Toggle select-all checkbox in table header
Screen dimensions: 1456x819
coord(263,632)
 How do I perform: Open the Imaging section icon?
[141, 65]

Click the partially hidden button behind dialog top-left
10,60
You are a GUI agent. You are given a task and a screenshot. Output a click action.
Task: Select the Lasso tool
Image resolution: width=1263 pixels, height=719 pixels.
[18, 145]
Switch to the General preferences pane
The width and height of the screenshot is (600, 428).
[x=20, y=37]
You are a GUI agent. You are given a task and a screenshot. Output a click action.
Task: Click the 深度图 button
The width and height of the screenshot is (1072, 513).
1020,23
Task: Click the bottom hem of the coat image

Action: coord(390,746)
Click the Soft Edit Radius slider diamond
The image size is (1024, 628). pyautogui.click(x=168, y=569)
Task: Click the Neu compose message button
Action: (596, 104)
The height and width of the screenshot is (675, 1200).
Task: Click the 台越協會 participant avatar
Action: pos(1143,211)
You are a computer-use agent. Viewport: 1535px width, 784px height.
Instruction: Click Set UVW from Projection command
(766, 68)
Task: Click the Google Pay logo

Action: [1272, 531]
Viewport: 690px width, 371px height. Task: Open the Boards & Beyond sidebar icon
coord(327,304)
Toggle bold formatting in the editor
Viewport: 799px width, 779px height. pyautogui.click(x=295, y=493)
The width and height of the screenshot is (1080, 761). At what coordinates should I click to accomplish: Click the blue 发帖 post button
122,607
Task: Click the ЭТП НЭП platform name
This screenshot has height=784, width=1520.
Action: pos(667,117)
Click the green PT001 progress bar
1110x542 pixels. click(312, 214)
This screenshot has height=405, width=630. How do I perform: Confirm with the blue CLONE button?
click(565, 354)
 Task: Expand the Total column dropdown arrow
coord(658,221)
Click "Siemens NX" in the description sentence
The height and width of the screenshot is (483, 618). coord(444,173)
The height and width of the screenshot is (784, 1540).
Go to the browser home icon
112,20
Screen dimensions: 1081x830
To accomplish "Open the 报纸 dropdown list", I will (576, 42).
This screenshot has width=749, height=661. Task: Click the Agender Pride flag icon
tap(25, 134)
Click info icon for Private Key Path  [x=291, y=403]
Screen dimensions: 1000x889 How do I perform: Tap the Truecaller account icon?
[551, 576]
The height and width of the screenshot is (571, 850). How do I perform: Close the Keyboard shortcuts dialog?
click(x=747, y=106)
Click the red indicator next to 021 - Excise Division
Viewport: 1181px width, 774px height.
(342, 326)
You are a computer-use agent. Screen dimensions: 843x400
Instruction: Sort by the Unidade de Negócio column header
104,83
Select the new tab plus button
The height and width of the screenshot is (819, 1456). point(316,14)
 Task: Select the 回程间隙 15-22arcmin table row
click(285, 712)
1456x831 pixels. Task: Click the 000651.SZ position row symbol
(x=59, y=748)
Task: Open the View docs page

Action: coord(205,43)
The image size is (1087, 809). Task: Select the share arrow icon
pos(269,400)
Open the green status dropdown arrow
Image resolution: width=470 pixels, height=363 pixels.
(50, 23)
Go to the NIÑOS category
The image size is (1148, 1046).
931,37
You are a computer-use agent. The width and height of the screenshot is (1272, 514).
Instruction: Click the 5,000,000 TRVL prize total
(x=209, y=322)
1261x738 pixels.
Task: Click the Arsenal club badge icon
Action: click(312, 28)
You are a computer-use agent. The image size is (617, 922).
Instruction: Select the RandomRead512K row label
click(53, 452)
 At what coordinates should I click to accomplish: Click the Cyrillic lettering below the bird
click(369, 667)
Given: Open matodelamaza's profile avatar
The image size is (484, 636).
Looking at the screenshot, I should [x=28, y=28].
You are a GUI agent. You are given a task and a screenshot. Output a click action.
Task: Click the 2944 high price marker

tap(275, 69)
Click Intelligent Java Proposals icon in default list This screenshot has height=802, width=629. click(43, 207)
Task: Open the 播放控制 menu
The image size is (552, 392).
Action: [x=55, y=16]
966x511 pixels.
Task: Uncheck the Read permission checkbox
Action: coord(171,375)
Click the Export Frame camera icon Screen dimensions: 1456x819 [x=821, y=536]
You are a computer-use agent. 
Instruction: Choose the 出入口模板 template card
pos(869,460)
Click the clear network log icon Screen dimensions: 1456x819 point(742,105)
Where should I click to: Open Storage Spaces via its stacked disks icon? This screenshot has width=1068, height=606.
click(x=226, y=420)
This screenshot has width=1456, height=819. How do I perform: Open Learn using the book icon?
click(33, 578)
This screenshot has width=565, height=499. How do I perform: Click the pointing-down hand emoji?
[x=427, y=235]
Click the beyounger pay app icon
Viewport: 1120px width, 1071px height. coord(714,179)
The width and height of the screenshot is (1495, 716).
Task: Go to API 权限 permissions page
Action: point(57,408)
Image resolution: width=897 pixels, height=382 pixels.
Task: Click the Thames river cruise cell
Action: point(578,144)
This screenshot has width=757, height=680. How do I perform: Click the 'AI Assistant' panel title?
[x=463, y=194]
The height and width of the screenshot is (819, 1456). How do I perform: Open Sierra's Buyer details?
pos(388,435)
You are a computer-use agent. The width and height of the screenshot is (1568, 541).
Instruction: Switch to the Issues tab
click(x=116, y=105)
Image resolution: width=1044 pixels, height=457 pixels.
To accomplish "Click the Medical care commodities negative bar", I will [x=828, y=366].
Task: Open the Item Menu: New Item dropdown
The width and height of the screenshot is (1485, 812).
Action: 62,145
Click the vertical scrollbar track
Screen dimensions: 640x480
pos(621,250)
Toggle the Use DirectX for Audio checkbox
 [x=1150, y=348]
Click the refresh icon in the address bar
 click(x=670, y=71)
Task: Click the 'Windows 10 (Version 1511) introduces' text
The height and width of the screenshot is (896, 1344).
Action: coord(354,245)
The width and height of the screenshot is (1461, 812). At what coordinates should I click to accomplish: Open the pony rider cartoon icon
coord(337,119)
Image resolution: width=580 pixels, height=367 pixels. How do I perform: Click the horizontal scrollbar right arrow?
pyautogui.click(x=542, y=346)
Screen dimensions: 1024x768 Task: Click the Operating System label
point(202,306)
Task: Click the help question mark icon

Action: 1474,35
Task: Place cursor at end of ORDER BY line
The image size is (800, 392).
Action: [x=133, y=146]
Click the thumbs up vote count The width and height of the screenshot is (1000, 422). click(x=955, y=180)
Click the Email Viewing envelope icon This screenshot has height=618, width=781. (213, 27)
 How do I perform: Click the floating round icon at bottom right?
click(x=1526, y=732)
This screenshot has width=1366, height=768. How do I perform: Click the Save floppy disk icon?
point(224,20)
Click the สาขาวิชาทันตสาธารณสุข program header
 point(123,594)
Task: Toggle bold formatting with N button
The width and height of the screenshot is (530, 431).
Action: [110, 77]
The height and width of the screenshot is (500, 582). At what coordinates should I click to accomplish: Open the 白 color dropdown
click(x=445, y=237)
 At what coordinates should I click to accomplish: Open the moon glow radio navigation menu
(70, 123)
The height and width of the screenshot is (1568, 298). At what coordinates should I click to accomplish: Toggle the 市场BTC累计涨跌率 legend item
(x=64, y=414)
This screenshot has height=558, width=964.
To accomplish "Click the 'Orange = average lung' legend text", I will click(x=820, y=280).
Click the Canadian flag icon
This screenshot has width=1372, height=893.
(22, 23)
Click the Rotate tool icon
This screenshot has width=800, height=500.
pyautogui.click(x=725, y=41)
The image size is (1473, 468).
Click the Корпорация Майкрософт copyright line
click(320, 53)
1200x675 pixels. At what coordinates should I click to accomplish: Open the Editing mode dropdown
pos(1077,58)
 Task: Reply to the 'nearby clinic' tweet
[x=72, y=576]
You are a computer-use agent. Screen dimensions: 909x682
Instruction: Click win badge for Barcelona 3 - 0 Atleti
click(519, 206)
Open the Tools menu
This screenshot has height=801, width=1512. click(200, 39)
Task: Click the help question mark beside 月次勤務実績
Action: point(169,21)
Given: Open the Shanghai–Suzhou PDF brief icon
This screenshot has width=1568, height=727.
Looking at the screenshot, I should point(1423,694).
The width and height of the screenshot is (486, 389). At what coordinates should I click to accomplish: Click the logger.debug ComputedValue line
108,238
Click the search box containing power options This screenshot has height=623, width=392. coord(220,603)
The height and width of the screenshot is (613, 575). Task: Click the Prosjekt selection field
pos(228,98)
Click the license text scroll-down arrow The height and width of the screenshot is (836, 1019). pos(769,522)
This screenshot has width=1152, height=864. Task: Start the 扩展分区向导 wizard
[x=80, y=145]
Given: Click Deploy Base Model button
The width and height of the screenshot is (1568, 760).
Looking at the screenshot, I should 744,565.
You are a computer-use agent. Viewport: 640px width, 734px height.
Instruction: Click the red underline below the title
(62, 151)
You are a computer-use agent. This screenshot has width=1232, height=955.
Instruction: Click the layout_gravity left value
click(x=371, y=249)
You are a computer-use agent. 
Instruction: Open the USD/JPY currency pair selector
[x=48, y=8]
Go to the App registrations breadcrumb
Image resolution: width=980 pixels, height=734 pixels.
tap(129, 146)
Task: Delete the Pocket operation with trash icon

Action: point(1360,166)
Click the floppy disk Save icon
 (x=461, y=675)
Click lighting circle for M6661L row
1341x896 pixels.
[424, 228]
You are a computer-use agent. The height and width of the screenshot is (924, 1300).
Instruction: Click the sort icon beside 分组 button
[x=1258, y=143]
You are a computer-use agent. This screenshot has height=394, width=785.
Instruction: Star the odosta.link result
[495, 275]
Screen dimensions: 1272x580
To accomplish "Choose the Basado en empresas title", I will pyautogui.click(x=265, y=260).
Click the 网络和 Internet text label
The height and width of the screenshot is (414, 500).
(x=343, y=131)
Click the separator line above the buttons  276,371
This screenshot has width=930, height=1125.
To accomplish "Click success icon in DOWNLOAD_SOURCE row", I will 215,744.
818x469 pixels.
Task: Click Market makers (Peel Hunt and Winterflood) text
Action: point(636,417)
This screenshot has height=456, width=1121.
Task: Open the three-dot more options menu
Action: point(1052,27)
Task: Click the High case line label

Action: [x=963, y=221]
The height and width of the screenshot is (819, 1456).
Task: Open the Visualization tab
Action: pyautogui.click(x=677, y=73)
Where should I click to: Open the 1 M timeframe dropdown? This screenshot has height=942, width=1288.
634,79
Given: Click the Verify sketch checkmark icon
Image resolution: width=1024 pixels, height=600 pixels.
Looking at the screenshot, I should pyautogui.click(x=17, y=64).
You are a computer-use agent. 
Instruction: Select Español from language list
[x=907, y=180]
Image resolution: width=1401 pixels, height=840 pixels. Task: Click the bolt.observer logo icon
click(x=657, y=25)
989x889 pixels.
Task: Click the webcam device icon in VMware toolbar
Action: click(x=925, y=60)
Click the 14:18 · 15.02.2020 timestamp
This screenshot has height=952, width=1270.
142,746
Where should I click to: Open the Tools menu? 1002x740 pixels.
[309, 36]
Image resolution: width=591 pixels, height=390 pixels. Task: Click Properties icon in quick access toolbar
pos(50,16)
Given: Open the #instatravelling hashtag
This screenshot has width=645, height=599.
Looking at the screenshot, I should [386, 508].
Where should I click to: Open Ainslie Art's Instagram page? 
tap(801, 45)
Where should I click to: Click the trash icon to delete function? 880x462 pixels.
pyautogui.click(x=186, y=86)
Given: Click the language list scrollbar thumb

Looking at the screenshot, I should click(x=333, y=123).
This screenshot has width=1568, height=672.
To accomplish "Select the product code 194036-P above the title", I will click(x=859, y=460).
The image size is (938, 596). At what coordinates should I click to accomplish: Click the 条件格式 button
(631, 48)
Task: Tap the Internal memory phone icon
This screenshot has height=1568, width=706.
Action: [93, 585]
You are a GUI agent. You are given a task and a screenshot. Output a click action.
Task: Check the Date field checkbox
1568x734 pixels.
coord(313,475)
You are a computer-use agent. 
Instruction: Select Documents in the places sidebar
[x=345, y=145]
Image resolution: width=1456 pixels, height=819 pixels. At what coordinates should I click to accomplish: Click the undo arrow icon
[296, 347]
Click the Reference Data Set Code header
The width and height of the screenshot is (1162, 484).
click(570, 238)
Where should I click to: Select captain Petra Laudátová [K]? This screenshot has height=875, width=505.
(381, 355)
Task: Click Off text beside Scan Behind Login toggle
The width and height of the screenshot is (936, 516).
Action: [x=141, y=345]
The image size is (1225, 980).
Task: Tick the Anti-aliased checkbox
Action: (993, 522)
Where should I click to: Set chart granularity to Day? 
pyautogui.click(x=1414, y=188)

------------------------------------------------------------------------

• WRITTEN PROBLEM:
Please write out again the part that opens with the line containing "The image size is (938, 596)." and closes with the last of these lines, switching "sidebar" to "panel" and leaving everything else unchanged.

• COMPLETE OUTPUT:
The image size is (938, 596). At what coordinates should I click to accomplish: Click the 条件格式 button
(631, 48)
Task: Tap the Internal memory phone icon
This screenshot has height=1568, width=706.
Action: [93, 585]
You are a GUI agent. You are given a task and a screenshot. Output a click action.
Task: Check the Date field checkbox
1568x734 pixels.
coord(313,475)
You are a computer-use agent. 
Instruction: Select Documents in the places panel
[x=345, y=145]
Image resolution: width=1456 pixels, height=819 pixels. At what coordinates should I click to accomplish: Click the undo arrow icon
[296, 347]
Click the Reference Data Set Code header
The width and height of the screenshot is (1162, 484).
click(570, 238)
Where should I click to: Select captain Petra Laudátová [K]? This screenshot has height=875, width=505.
(381, 355)
Task: Click Off text beside Scan Behind Login toggle
The width and height of the screenshot is (936, 516).
Action: [x=141, y=345]
The image size is (1225, 980).
Task: Tick the Anti-aliased checkbox
Action: (993, 522)
Where should I click to: Set chart granularity to Day? 
pyautogui.click(x=1414, y=188)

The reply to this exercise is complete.